A seguito della resa, i Paesi Bassi finirono sotto l'occupazione nazista, che durò, in alcune aree, fino alla resa tedesca presso la landa di Luneburgo avvenuta il 4 maggio 1945. I nazisti, subito dopo l'occupazione, instaurarono rapidamente un governo fantoccio, razionarono il cibo, ritirando le tessere di razionamento quale punizione. Imposero, inoltre, che ogni adulto di età compresa tra i 18 e i 45 anni andasse a lavorare nelle fabbriche tedesche o nei lavori pubblici.

Gli abitanti dei Paesi Bassi in larga maggioranza accettarono inizialmente l'occupazione e alcuni si dimostrarono zelanti collaborazionisti. I nazisti, d'altra parte, li consideravano come loro fratelli ariani e, sempre nelle prime fasi dell'occupazione, adottarono comportamenti meno spietati nei Paesi Bassi rispetto ad altre nazioni occupate.

La resistenza attiva fu portata avanti da una piccola minoranza che crebbe nel corso del tempo; così come in Germania, molti dei suoi membri provenivano da formazioni politiche socialdemocratiche, comuniste e cattoliche. La conformazione del territorio, la mancanza di foreste e montagne e la densità della popolazione ostacolarono le attività della resistenza, poiché risultava difficile nasconderne le attività; inoltre, il Paese era completamente circondato da territori controllati dai tedeschi. Il coinvolgimento nella resistenza comportava l'immediata esecuzione, se scoperti. Nel prosieguo della guerra, con il peggiorare delle condizioni, la resistenza divenne sempre più forte e organizzata.

I tedeschi, con la cooperazione della polizia locale, deportarono la popolazione ebraica nei campi di concentramento; i Paesi Bassi, più di ogni altro territorio occupato, videro uno dei più alti livelli di collaborazionismo durante l'olocausto.
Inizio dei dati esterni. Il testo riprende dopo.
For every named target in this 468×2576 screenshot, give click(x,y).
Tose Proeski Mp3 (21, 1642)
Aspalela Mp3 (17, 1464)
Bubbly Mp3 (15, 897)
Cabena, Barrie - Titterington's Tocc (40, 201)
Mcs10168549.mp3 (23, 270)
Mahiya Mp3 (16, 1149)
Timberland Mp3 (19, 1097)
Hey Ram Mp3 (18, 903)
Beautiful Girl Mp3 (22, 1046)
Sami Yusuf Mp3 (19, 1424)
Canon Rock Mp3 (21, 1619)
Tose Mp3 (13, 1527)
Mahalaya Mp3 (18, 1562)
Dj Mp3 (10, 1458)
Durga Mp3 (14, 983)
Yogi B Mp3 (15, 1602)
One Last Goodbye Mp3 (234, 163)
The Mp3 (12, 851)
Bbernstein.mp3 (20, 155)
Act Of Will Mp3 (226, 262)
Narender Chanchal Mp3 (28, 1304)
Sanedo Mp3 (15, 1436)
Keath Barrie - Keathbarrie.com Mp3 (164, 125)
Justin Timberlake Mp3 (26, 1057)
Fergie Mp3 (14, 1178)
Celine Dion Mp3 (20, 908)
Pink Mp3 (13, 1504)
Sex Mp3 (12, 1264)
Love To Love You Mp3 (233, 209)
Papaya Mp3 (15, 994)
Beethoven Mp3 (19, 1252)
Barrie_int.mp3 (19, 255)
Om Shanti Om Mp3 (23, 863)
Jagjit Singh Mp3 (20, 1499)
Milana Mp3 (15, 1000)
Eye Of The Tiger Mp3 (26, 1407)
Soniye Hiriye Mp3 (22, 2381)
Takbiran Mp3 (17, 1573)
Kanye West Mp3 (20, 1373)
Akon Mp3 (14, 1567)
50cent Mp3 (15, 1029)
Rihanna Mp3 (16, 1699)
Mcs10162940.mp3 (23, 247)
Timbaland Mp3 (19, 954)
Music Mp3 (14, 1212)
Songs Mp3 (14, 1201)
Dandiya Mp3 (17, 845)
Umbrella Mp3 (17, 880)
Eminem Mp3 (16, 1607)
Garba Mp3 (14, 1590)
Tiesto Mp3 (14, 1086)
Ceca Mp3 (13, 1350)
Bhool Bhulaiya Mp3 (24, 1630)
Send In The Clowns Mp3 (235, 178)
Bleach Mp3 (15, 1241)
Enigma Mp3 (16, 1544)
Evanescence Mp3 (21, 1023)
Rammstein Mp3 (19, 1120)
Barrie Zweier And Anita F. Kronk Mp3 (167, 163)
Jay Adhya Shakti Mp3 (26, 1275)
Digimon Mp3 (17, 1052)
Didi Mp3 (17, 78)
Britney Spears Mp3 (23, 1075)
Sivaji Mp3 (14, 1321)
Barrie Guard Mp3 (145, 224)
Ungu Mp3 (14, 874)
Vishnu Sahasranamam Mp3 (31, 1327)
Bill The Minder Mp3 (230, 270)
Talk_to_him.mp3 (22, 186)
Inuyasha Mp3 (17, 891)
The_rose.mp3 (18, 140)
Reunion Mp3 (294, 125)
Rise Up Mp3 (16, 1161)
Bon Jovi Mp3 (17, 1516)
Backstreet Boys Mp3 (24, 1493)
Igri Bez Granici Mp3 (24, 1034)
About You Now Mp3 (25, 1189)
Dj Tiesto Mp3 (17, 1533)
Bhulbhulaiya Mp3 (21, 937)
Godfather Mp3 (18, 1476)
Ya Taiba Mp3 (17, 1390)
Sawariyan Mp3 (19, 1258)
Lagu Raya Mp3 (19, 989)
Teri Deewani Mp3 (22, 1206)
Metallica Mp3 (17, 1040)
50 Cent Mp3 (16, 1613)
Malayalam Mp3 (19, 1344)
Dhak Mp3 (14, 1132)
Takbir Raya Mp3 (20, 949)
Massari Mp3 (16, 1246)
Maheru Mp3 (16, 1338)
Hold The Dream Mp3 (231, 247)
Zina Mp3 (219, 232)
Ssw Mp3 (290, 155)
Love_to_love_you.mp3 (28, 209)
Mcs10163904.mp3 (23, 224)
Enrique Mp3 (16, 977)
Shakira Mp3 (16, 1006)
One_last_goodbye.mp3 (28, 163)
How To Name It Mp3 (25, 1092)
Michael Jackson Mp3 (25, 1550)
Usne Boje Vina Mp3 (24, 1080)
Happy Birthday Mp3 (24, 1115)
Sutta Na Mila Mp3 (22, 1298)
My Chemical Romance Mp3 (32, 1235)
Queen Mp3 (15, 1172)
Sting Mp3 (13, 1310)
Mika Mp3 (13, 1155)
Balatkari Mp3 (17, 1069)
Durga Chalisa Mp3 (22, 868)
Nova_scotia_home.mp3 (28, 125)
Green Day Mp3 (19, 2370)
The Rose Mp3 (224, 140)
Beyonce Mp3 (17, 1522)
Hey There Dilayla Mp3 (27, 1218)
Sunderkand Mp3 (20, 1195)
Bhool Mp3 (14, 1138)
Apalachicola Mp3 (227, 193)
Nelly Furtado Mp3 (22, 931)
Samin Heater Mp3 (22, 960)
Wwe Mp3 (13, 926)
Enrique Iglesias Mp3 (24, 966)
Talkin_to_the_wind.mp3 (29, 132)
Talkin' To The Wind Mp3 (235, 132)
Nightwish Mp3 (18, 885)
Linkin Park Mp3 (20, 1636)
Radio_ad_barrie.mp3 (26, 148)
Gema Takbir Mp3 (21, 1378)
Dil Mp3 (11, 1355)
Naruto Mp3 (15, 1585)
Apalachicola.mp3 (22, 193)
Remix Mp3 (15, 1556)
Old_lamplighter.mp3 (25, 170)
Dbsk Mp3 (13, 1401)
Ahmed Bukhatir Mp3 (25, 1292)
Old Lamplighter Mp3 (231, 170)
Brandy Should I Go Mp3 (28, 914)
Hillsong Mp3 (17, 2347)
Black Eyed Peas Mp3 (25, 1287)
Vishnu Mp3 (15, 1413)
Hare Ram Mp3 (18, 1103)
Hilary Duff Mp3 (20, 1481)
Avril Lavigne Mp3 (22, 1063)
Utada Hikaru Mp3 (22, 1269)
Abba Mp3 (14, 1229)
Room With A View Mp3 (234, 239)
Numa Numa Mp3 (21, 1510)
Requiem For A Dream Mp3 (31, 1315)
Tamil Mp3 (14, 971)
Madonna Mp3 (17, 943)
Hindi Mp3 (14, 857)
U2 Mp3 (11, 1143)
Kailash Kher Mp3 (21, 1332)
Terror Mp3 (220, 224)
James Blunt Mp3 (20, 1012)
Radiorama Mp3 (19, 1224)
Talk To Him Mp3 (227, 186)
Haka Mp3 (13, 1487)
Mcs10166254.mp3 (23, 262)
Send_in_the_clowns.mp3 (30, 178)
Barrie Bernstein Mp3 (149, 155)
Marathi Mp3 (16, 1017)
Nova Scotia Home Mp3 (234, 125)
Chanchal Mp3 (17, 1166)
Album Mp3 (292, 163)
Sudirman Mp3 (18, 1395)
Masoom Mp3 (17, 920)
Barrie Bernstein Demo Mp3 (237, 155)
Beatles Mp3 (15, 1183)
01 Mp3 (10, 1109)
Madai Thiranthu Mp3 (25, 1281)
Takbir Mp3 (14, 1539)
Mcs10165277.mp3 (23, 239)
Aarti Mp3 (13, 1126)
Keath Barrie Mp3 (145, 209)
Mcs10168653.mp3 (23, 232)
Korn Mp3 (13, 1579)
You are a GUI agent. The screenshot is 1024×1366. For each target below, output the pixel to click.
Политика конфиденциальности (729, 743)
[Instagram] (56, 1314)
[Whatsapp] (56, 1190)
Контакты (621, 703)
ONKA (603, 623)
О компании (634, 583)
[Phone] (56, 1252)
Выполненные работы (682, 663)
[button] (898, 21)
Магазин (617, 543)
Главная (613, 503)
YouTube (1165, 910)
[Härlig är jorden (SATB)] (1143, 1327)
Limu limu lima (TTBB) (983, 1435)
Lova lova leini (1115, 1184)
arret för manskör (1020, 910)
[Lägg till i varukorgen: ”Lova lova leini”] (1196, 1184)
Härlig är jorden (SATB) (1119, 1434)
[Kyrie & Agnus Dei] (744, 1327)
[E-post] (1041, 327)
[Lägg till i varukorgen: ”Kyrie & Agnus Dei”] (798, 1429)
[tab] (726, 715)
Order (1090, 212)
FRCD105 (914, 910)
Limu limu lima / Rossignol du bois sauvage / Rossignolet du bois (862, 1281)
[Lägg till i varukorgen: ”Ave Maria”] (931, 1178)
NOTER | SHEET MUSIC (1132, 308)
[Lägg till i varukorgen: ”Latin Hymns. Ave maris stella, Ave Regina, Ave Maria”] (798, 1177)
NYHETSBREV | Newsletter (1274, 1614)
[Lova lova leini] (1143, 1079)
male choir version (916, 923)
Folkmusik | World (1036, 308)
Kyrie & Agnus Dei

Il 75% degli ebrei del Paese furono uccisi durante il conflitto; una percentuale molto più alta di altri paesi occupati paragonabili, quali Belgio e Francia.[1]

Buona parte del sud del Paese fu liberata nella seconda metà del 1944. Il resto, in particolare la parte occidentale, ancora sotto l'occupazione tedesca, soffrì un lungo inverno di fame e carestia, ricordato come Hongerwinter (inverno della fame). Il 5 maggio 1945, i Paesi Bassi furono infine liberati nella loro interezza in seguito alla resa totale delle forze tedesche.

Alla fine della guerra, si poterono contare ben 205 901 uomini e donne dei Paesi Bassi uccisi. I Paesi Bassi ebbero il più alto rapporto pro capite di morti rispetto alla popolazione residente di tutti gli altri paesi dell'Europa occidentale occupati dai nazisti, il 2,36%. Altri 30 000 nelle Indie orientali olandesi perirono per mano dei giapponesi, sia in combattimento sia in campi di prigionia. Negli stessi campi furono internati non solo militari, ma anche civili olandesi.

  1. ^ (EN) Benjamin Weinthal, Anti-semitic stereotypes in Dutch paper spark anger, in The Jerusalem Post, 17 gennaio 2012. URL consultato il 15 gennaio 2014.